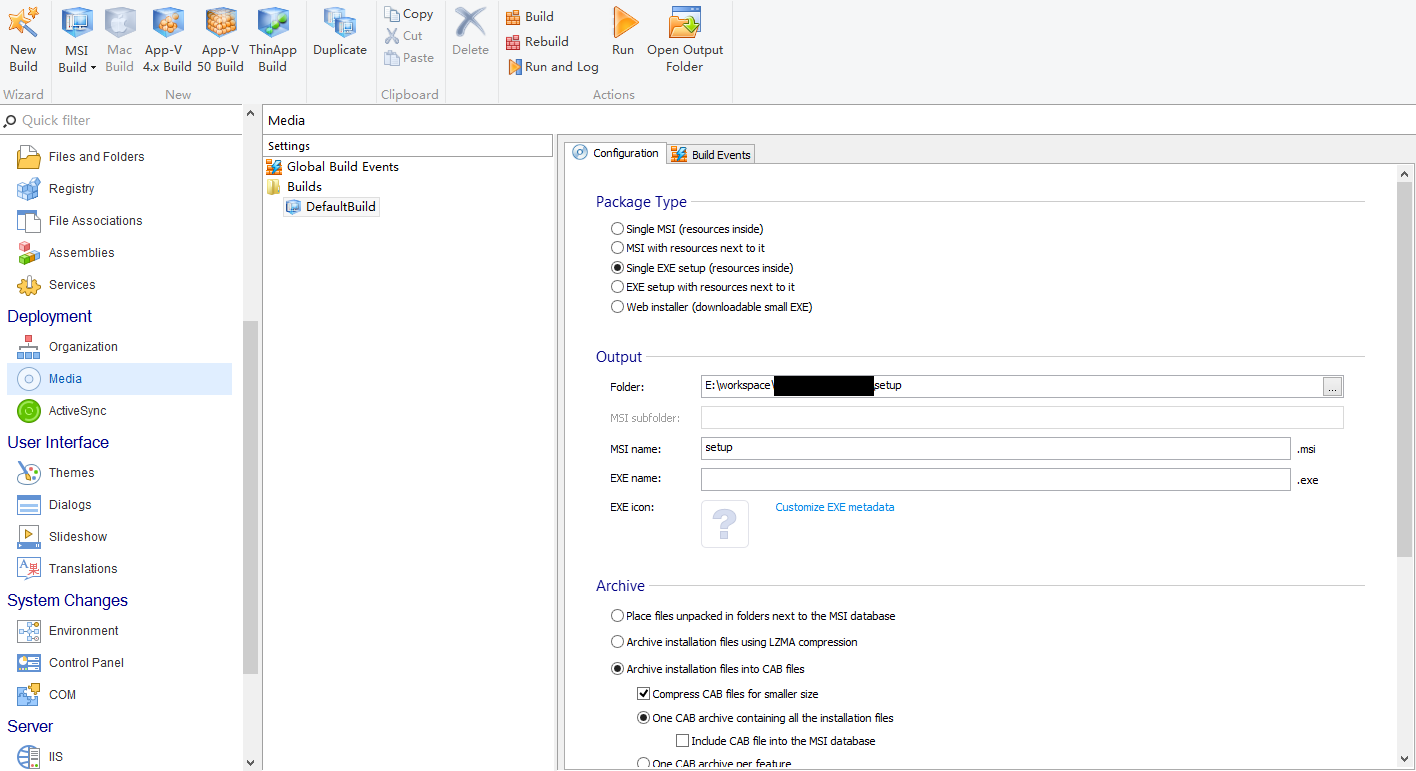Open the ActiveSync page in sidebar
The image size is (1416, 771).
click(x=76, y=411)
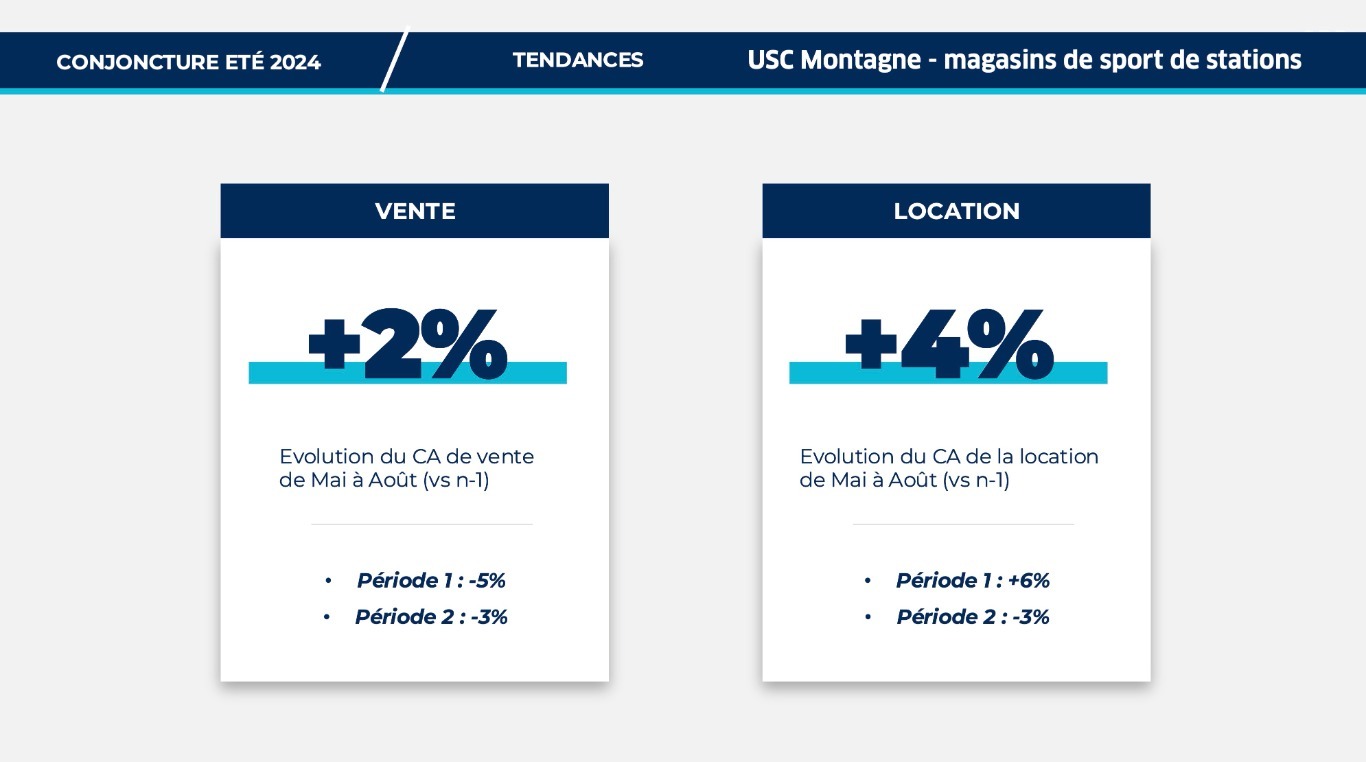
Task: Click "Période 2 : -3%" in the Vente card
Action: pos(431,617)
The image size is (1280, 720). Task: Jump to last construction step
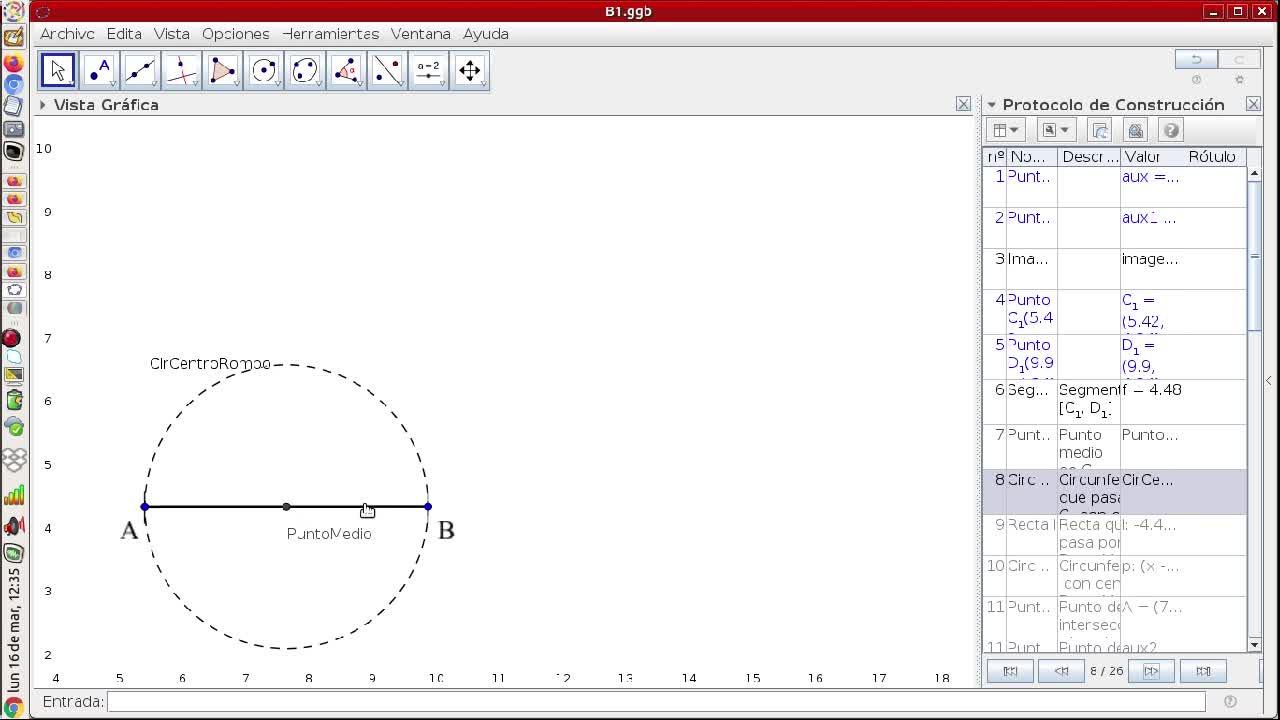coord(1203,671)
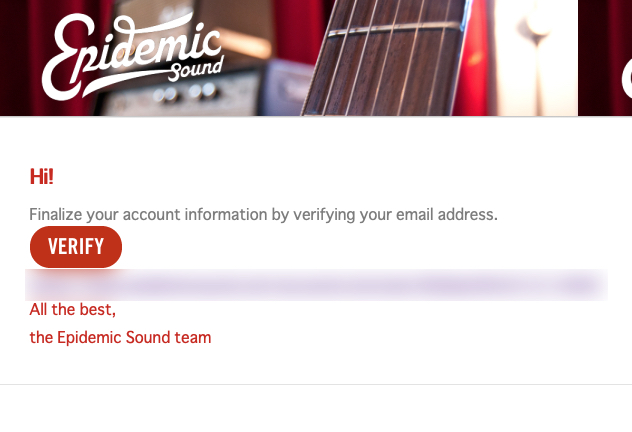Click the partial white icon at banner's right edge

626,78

- **Instructions to follow**
The expected output is exactly the lines from the one containing "The image size is (1280, 720)." through the last line of the listing, both included, with every picture left out.

- **The answer**
The image size is (1280, 720). Task: Jump to last construction step
coord(1203,671)
Click the partial white icon at banner's right edge

626,78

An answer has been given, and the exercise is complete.